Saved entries
* * *

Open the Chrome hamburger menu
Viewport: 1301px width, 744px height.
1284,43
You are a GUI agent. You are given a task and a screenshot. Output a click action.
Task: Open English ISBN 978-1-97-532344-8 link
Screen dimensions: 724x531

* * *

All the records above are to be reproduced exactly.

Open the Chrome hamburger menu
Viewport: 1301px width, 744px height.
1284,43
You are a GUI agent. You are given a task and a screenshot. Output a click action.
Task: Open English ISBN 978-1-97-532344-8 link
Screen dimensions: 724x531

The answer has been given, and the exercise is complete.